[Collection entries]
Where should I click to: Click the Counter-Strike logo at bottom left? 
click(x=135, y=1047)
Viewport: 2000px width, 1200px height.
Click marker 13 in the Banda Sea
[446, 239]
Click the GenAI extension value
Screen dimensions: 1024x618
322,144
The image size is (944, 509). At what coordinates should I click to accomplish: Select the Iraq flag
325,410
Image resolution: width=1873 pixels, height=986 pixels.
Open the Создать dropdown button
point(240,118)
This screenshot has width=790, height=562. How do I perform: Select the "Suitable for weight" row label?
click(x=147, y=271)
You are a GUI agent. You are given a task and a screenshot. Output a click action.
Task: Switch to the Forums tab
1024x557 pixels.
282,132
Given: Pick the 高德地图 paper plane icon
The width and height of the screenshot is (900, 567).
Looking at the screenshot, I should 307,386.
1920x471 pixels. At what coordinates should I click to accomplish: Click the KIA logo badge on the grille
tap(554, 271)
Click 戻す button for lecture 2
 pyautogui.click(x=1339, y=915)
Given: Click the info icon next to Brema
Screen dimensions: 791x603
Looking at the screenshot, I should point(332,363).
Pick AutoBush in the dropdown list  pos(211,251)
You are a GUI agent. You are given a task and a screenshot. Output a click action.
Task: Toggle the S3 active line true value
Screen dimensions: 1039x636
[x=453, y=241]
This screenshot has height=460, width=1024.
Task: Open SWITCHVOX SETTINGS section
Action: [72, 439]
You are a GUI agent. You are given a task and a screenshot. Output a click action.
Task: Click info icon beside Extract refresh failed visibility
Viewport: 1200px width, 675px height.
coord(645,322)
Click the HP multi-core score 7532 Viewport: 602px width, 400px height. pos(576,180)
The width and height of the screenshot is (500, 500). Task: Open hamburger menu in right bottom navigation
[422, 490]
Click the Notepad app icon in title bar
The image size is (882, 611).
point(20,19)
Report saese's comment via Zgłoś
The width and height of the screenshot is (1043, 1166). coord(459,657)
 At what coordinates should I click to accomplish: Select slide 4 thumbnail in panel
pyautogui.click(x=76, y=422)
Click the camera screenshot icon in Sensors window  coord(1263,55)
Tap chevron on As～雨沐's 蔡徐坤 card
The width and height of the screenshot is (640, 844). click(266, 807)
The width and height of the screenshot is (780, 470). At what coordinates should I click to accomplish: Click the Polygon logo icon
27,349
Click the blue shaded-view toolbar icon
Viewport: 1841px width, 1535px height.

* PROBLEM STATEMENT *
Reproduce each line, exactly as it appears, from the one that contains "Click the HP" through the last line of the records. Add no other lines.

* COMPLETED EXERCISE *
Click the HP multi-core score 7532 Viewport: 602px width, 400px height. pos(576,180)
The width and height of the screenshot is (500, 500). Task: Open hamburger menu in right bottom navigation
[422, 490]
Click the Notepad app icon in title bar
The image size is (882, 611).
point(20,19)
Report saese's comment via Zgłoś
The width and height of the screenshot is (1043, 1166). coord(459,657)
 At what coordinates should I click to accomplish: Select slide 4 thumbnail in panel
pyautogui.click(x=76, y=422)
Click the camera screenshot icon in Sensors window  coord(1263,55)
Tap chevron on As～雨沐's 蔡徐坤 card
The width and height of the screenshot is (640, 844). click(266, 807)
The width and height of the screenshot is (780, 470). At what coordinates should I click to accomplish: Click the Polygon logo icon
27,349
Click the blue shaded-view toolbar icon
Viewport: 1841px width, 1535px height.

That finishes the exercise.